Even small changes in the slope of the surface, or in the writing style, sharply worsened quality of letters and words.
Similar shooting conditions belong to all recognition systems that can recognize texts in all known languages, both modern (German, French, Russian) and ancient such as ancient Japanese, Burmese.
Following the described shooting conditions, the output accuracy of the current solutions is at least 90% which is sufficient for many use cases. With changes in the surface, for example, the text printed on a bottle, or on a fabric, the accuracy varies from 65 to 95%. In this case it is already necessary to make a custom solution for each individual case, namely, a solution for recognizing the text on the bottle and a separate solution for recognizing the text on a fabric. There is still no one-size-fits-all solution with an acceptable quality.
At the moment, OCR tasks can be solved on almost all devices equipped with a computing processor and a camera. That is, in addition to personal computers, they can also be used on mobile devices, and on single-board computers such as Raspberry Pi and similar. Existing solutions allow to run on computationally weak devices only slightly sacrificing quality.

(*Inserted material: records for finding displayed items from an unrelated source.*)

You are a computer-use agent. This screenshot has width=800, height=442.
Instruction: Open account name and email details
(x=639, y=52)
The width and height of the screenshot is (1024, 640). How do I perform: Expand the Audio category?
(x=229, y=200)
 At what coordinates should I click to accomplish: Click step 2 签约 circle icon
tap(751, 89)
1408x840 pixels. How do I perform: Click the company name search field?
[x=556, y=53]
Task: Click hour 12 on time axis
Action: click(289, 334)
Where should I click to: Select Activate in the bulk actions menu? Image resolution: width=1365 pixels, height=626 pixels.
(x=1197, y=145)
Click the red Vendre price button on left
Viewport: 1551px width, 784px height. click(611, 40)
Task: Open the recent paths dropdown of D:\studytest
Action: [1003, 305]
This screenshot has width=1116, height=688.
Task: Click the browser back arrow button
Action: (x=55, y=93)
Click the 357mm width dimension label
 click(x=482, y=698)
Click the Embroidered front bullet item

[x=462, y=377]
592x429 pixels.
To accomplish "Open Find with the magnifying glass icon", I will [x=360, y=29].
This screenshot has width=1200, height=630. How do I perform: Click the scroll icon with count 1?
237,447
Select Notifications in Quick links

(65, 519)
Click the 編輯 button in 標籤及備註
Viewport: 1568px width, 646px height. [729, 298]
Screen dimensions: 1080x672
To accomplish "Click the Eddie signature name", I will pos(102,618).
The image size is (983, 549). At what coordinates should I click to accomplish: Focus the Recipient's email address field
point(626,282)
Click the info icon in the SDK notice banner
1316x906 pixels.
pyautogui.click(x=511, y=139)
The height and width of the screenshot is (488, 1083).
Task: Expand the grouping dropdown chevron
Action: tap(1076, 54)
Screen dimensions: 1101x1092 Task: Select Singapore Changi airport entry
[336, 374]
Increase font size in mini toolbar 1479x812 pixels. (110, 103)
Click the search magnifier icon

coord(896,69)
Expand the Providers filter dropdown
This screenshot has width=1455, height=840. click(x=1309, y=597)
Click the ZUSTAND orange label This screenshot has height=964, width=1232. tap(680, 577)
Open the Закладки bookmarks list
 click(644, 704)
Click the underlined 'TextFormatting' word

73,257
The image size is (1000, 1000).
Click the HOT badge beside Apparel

In reality, working solutions are combinations of convolutional and recurrent networks, various heuristics and custom methods of language processing. For example, if it is difficult to recognize a certain symbol, the solution may be to analyze adjacent symbols and try to predict whether this symbol fits into some word in which it can be found.
The old classical approaches and solutions based on ordinary simple machine learning models are hardly used anymore.
For text processing you can use ready-made solutions from Tesseract and Abbyy as well as Keras OCR or Easy OCR libraries. They will let you make a Proof of Concept, and then you need to point it toward a custom solution.
OCR solutions are not limited to language processing only. It’s widely used in the problems of recognizing chemical and mathematical formulas, accounting and financial documents.
Many problems of the past have been resolved, but several other OCR problems still remain. The performance of OCR systems on mobile devices and non-GPU computers remains an issue. Due to the lack of a GPU, some solutions have to be changed or adjusted for processing on a CPU, and for the sake of speed this affects the quality of the solution.
Another problem is the recognition of symbols on objects not on a flat surface, as described above. For example, an inscription on a bottle, a text on a tag of clothes, instruments, or air luggage is more difficult for recognition and as a workaround the barcodes might be used for identification which are more resistant to recognition.